Lutte des équipes de santé contre la désinformation sur les compléments alimentaires

Lutte des équipes de santé contre la désinformation sur les compléments alimentaires

La désinformation sur l’utilisation de compléments alimentaires tels que le curcuma, le millepertuis et le magnésium est désormais si répandue que les cliniciens de la NHS doivent régulièrement démentir ces affirmations en ligne. Deux travailleurs de santé sur cinq rencontrent des patients qui soulèvent des informations inexactes ou trompeuses sur les compléments au moins une fois par semaine.

Une enquête menée par YouGov pour le World Cancer Research Fund (WCRF) a révélé que ce chiffre atteint même 53 % chez les infirmiers et infirmières. Les fausses informations sur la nutrition et les compléments occupent ainsi un temps précieux lors des consultations médicales, selon les praticiens.

Le WCRF s’inquiète des croyances des patients en des régimes alimentaires non prouvés, en des vitamines et minéraux qui pourraient mettre leur santé en danger et accroître leur risque de cancer. La Dr Philippa Kaye observe les conséquences de cette désinformation dans son cabinet chaque semaine. Elle raconte que ses patients arrivent souvent avec des articles de presse, des captures d’écran de réseaux sociaux ou des vidéos TikTok, convaincus que ces sources en ligne garantissent la sécurité des produits classés « naturels ».

“Il est alarmant de constater que beaucoup pensent que ces produits sont forcément sans danger, alors que nous savons que ce n’est pas toujours le cas,” ajoute-t-elle. Certains compléments peuvent présenter des risques cachés, tels que des lésions hépatiques liées aux compléments de curcuma ou des interactions entre le millepertuis et d’autres médicaments.

À l’approche de la Semaine de l’Action pour la Prévention du Cancer, le WCRF a commandé cette enquête auprès de 795 membres du personnel de la NHS. Les spécialistes du cancer s’inquiètent de la compréhension erronée de la santé par le public et comptent mener des actions les trois prochaines années pour mettre en lumière les dangers de la désinformation.

Steven Greenberg, directeur du WCRF au Royaume-Uni, met en garde contre les conseils douteux sur l’alimentation et les compléments alimentaires. “Les réseaux sociaux regorgent de promesses mensongères et de déclarations dangereuses sur la prévention du cancer,” souligne-t-il.

Sharron Moffatt, qui est devenue militante après un diagnostic de cancer du sein en 2024, témoigne que son expérience révélait à quel point les patients sont vulnérables face à la désinformation. Elle a constaté une vague de recommandations sans fondement provenant de ses proches, mais a aussi appris que ces promesses de guérison miracle peuvent souvent ne pas avoir de base solide.

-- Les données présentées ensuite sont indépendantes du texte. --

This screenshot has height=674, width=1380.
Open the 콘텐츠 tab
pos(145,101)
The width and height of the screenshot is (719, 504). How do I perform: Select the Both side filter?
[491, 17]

Rachel White, diététicienne en oncologie, ajoute que cette désinformation rend son travail “difficile,” car les patients, en quête d’amélioration de leur condition, peuvent adopter des comportements nuisibles. Elle encourage toujours ses patients à discuter des compléments avec des professionnels et à se fier aux preuves scientifiques.

Les autorités de santé rappellent que pour des questions de santé, il est primordial de consulter un médecin qualifié et non de s’en remettre aux conseils trouvés sur Internet. Elles attendent des réseaux sociaux qu’ils agissent rapidement contre la désinformation sur la santé.

Points importants à retenir

  • La désinformation sur les compléments alimentaires est un défi de taille pour les professionnels de santé.
  • Les patients se fient souvent à des sources non vérifiées sur les réseaux sociaux, générant des malentendus.
  • Les effets secondaires des compléments sont parfois méconnus des utilisateurs, soulignant la nécessité d’une communication claire.
  • Des experts mettent en garde sur le risque accru pour la santé si des régimes non prouvés sont adoptés sans supervision médicale.
  • La sensibilisation face à cette désinformation est en cours, avec un appel à former le personnel médical à mieux répondre aux préoccupations des patients.

Réfléchissant à l’impact de cette désinformation, je constate qu’il est essentiel d’encourager la recherche de preuves fiables et de recommandations médicales fondées. L’auto-diagnostic et l’auto-médication, bien que compréhensibles face à l’incertitude, peuvent avoir des conséquences néfastes. Il est donc crucial de rester attentif et critique vis-à-vis des informations que nous consommons, surtout en matière de santé.